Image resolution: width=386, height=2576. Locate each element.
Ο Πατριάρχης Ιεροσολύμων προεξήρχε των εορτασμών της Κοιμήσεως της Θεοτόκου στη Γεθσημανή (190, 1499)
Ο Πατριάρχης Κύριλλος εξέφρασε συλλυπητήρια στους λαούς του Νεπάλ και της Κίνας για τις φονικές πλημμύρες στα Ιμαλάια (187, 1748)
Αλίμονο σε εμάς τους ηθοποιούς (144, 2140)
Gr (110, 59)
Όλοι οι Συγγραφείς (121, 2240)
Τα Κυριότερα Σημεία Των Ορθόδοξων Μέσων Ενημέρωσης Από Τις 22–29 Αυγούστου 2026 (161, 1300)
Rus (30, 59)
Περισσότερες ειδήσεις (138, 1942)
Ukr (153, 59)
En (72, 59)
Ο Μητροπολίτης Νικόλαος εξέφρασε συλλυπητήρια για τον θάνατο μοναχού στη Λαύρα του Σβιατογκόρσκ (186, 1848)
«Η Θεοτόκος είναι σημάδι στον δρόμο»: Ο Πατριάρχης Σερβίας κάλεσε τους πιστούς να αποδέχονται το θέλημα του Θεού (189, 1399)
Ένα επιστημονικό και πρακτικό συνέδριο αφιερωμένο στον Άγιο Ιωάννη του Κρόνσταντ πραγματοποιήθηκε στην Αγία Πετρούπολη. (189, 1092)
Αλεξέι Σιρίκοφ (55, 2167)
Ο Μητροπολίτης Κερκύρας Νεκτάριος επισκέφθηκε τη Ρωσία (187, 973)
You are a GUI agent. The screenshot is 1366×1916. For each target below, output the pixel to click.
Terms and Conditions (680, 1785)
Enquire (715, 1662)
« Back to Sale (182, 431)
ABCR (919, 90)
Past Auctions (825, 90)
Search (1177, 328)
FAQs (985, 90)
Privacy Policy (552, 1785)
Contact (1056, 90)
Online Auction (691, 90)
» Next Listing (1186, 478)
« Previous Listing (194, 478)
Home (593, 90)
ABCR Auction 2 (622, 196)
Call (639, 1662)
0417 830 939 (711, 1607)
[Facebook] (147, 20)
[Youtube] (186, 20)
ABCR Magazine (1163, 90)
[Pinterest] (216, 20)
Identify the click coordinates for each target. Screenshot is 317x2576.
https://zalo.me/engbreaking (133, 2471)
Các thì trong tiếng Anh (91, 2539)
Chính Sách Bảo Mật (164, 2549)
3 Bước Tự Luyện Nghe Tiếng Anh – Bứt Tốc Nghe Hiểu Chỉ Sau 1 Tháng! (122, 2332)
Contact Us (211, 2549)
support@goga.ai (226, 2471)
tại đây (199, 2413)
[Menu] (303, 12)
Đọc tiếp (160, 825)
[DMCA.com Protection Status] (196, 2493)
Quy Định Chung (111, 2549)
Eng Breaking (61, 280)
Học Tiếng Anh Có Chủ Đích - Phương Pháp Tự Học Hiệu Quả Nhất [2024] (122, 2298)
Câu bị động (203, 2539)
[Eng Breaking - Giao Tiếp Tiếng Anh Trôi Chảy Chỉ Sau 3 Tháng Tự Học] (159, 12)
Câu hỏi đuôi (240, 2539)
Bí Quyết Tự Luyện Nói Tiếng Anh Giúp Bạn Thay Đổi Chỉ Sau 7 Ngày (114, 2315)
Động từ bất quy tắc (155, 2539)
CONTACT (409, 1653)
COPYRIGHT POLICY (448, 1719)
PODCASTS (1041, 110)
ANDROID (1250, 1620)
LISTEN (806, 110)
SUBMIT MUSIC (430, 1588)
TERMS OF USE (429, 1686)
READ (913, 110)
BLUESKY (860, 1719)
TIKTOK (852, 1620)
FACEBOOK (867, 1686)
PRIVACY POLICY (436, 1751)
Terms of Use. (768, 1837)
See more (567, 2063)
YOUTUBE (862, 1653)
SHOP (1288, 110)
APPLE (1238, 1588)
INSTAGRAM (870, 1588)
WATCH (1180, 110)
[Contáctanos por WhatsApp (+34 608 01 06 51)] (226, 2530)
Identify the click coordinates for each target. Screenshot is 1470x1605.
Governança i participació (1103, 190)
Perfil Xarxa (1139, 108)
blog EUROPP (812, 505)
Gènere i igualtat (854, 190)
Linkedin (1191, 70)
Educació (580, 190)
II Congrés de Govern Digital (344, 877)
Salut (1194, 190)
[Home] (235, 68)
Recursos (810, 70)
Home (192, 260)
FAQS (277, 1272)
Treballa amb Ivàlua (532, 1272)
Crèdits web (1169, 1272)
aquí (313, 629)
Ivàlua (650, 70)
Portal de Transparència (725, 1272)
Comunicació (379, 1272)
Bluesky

-=-=-=-=-

■ THE TASK
Where the string "συλλυπητήρια" shows up in the listing above, copy the line that holds it.

■ RESPONSE BELOW
Ο Πατριάρχης Κύριλλος εξέφρασε συλλυπητήρια στους λαούς του Νεπάλ και της Κίνας για τις φονικές πλημμύρες στα Ιμαλάια (187, 1748)
Ο Μητροπολίτης Νικόλαος εξέφρασε συλλυπητήρια για τον θάνατο μοναχού στη Λαύρα του Σβιατογκόρσκ (186, 1848)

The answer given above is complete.